Schwimmen EM
DSV-Team um Warnecke backt bei EM kleine Brötchen

Die deutschen Schwimmer um Mark Warnecke haben bei den heute beginnenden Kurzbahn-Europameisterschaften eher bescheidene Ziele. "Das Ziel heißt erstmal Finale", erklärte der Sportdirektor des DSV-Teams, Ralf Beckmann.

Bei den Kurzbahn-Europameisterschaften, die von heute an bis Sonntag im italienischen Triest veranstaltet werden, wollen sich die deutschen Schwimmer nur noch auf den Sport konzentrieren und die Aufregung um die gescheiterten Vertragsverhandlungen mit Sportdirektor Ralf Beckmann vergessen machen. "Das Thema darf keinen mehr beschäftigen. Die EM ist ein weiterer Schritt in Richtung Olympische Spiele in Peking 2008", sagte Beckmann.

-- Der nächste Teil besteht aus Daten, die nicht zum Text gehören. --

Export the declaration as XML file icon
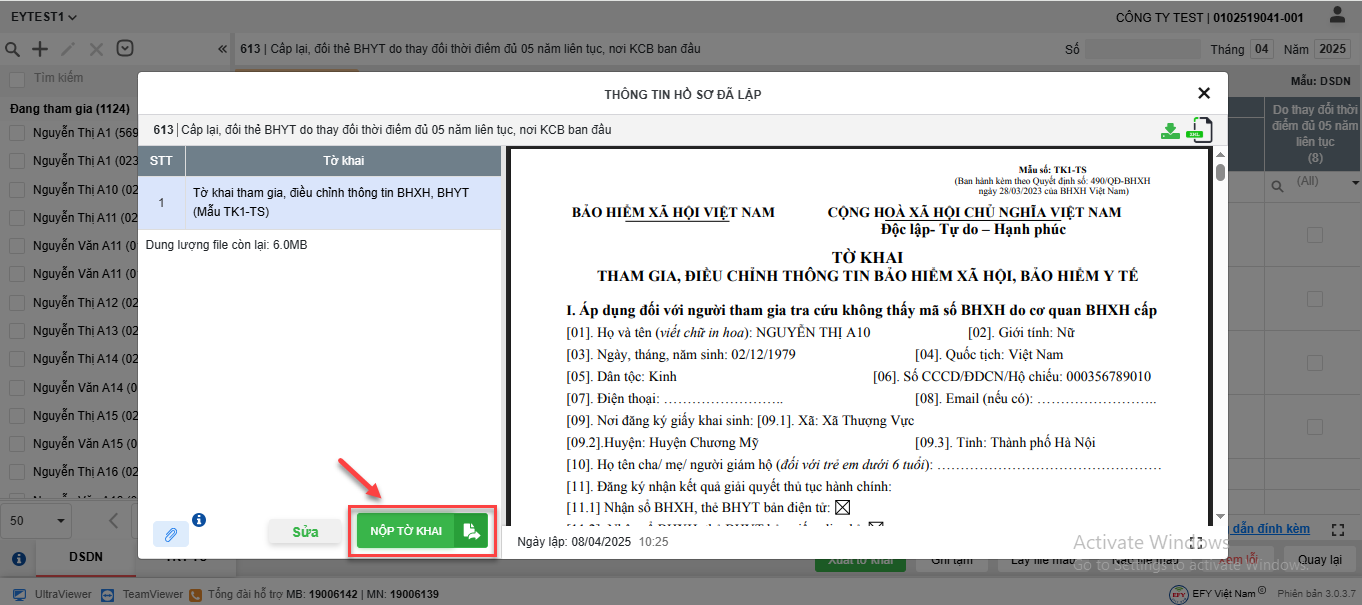 (x=1198, y=130)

Für den Ende Februar aus dem Amt scheidenden Wuppertaler sind es die letzten großen Meisterschaften auf internationaler Ebene, für viele andere im Team des Deutschen Schwimm-Verbandes (DSV) soll Triest dagegen Startschuss für eine erfolgreiche Karriere sein. Schließlich fehlt in Italien gleich ein Dutzend etablierter DSV-Athleten, darunter die vierfache WM-Medaillengewinnerin und Titelverteidigerin Antje Buschschulte (Magdeburg).

Warnecke ist angeschlagen

Stark angeschlagen ist auch Weltmeister Mark Warnecke. "Er wird anreisen, und wir versuchen auch, ihn zum Einsatz zu bringen. Aber das ist alles andere als klar", meint Beckmann. Der 35 Jahre alte Warnecke leidet seit seinem Titelgewinn bei der DM in Essen über 50m Brust Ende November an einer starken Erkältung und musste mit dem Training aussetzen.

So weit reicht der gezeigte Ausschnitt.